[Required work]: Please report every line in the entries that contains the string "button".

======== Task data ========

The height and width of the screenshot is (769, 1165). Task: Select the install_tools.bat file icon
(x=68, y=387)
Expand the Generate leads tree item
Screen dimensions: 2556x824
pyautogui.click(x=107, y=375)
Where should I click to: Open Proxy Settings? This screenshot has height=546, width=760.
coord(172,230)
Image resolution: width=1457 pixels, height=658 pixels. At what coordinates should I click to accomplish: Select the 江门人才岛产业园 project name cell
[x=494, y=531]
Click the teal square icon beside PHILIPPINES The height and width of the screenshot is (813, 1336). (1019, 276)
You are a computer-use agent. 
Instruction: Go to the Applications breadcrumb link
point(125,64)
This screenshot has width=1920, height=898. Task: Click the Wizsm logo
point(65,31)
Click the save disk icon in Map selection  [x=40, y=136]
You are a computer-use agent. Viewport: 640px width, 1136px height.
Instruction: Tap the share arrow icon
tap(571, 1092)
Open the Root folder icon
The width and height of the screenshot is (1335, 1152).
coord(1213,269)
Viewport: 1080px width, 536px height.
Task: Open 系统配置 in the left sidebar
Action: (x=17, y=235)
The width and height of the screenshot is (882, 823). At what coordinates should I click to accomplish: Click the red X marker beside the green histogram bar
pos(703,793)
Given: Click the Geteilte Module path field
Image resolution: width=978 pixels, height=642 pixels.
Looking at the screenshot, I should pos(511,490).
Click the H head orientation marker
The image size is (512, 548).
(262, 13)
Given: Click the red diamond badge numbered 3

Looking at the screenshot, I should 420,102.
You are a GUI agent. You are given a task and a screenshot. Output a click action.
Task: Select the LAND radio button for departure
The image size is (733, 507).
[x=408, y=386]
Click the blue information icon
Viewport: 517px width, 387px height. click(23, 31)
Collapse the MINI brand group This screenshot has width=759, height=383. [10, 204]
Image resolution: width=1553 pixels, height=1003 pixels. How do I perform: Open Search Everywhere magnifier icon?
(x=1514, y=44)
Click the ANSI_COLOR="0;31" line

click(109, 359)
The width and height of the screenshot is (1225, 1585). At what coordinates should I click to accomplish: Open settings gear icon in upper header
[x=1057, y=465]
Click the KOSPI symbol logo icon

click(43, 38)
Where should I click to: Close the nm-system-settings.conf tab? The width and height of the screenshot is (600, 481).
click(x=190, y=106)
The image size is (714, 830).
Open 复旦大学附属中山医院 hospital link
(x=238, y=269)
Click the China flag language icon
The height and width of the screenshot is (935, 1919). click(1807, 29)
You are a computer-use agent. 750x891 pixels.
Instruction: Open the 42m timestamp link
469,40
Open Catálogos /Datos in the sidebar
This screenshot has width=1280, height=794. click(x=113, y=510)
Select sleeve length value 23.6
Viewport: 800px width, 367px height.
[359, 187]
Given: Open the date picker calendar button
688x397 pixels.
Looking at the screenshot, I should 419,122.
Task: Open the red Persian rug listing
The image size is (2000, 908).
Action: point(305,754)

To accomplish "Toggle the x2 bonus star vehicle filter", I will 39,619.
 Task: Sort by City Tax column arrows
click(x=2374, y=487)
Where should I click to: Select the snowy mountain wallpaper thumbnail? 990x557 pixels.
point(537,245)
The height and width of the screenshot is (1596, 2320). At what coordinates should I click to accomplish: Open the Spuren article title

========

[Exercise response]:
Task: Select the LAND radio button for departure
Given: Open the date picker calendar button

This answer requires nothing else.